**Records supplied**:
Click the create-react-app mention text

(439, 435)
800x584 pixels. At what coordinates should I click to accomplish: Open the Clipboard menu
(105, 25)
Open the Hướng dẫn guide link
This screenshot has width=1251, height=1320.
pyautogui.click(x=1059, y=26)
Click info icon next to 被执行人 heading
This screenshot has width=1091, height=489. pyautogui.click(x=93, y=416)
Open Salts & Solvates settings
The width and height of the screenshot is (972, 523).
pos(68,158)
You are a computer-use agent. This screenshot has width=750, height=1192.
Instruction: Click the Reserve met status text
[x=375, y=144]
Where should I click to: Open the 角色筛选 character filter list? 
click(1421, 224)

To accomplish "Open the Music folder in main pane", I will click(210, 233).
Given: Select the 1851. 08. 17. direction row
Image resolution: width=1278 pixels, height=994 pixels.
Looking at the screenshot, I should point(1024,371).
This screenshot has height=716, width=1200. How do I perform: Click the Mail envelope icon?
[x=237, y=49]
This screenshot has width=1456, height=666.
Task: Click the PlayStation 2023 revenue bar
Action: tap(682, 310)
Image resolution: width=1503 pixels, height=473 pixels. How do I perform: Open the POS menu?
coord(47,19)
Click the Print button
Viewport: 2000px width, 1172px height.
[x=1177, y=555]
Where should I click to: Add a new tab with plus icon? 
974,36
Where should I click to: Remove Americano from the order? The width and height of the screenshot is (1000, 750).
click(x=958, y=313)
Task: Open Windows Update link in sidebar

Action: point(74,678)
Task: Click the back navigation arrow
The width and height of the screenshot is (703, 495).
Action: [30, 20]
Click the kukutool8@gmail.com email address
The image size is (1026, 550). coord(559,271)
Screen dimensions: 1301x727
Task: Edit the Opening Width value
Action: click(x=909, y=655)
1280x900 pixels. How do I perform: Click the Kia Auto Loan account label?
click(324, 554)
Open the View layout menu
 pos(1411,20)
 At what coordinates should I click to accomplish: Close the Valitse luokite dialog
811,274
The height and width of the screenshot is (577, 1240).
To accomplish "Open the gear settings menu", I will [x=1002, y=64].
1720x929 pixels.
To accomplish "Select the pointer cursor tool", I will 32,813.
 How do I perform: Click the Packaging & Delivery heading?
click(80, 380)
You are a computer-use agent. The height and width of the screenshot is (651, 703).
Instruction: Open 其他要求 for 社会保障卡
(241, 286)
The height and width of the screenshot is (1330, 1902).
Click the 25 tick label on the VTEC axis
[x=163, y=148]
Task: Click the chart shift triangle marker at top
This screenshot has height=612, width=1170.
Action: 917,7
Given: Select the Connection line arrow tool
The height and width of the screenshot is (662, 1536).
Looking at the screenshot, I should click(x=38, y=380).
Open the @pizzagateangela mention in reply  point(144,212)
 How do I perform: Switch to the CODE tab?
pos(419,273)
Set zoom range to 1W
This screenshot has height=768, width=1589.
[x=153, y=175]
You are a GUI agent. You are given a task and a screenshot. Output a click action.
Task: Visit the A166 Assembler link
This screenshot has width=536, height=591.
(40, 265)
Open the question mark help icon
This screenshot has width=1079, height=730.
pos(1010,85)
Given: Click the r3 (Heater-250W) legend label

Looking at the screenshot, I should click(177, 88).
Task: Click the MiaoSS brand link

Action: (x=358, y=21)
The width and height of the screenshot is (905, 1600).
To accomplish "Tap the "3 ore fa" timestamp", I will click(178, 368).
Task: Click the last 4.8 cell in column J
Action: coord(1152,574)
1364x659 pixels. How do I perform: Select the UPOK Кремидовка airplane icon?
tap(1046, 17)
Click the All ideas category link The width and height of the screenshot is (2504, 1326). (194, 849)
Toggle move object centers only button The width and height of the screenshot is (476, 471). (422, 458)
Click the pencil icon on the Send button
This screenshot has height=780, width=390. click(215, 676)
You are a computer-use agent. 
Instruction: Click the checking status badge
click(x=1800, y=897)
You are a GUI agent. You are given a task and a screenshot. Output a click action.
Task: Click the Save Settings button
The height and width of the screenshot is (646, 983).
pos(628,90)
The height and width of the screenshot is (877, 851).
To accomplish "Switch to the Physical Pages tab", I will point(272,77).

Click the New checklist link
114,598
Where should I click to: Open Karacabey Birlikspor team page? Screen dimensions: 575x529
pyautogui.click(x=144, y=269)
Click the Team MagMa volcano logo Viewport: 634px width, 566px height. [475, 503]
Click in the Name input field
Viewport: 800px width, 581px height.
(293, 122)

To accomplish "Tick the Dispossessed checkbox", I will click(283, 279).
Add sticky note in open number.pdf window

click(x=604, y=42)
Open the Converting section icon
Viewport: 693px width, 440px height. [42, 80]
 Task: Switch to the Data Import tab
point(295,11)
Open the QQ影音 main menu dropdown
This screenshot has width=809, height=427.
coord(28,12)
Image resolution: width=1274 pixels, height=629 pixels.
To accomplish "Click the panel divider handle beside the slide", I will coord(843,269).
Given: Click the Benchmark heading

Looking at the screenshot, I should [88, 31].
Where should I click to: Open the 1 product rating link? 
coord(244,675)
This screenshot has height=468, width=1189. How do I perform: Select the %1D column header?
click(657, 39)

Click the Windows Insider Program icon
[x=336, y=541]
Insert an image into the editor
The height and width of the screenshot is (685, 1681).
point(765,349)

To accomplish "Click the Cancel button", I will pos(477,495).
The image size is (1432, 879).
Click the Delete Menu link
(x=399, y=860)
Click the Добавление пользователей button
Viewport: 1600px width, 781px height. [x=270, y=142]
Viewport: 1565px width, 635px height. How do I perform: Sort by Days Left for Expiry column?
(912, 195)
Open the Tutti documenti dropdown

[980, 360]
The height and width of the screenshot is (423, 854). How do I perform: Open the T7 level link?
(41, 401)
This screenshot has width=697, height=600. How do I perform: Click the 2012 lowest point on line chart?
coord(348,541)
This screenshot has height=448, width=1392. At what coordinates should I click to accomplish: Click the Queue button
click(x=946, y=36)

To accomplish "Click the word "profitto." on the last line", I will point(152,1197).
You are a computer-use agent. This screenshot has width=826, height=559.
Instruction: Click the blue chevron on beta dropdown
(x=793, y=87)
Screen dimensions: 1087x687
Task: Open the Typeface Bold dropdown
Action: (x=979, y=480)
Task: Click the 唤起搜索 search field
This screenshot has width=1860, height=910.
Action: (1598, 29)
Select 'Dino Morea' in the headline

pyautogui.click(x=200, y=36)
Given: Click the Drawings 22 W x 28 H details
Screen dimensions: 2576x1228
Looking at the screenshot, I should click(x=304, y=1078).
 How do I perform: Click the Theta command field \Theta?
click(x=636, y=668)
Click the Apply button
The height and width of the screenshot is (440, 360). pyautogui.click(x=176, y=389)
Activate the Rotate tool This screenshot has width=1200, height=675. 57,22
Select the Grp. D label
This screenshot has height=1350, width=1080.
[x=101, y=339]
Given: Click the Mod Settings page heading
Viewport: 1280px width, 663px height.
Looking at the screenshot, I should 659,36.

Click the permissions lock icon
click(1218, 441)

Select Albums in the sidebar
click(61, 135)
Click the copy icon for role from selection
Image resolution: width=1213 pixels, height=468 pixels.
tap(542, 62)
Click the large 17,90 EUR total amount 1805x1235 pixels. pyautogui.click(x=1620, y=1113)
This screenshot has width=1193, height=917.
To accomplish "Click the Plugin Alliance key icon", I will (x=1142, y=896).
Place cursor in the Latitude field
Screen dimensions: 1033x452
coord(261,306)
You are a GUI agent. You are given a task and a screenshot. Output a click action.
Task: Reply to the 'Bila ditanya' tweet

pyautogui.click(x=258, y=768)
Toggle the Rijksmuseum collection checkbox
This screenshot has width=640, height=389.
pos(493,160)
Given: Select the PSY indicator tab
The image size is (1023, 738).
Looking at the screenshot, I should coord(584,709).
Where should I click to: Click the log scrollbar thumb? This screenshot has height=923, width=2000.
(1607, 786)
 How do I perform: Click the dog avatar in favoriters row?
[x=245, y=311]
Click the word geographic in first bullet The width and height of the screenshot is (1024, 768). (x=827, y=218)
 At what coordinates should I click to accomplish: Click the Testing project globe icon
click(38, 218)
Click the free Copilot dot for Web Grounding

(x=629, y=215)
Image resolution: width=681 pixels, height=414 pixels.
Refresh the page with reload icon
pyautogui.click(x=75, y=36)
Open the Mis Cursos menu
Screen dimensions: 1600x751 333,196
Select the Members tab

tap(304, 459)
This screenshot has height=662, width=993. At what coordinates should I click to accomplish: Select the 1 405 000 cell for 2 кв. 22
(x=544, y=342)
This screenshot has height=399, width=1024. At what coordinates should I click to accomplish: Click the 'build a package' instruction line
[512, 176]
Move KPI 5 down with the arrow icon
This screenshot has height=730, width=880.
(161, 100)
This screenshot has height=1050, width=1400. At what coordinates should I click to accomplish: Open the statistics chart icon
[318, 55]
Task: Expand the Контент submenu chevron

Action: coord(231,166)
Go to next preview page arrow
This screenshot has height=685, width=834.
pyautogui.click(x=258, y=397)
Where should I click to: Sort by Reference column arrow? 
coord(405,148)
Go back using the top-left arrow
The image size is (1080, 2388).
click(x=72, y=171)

**Problem description**: Filter the records above and return every line that holds the word "checkbox".

**Reply to the task**:
To accomplish "Tick the Dispossessed checkbox", I will click(283, 279).
Toggle the Rijksmuseum collection checkbox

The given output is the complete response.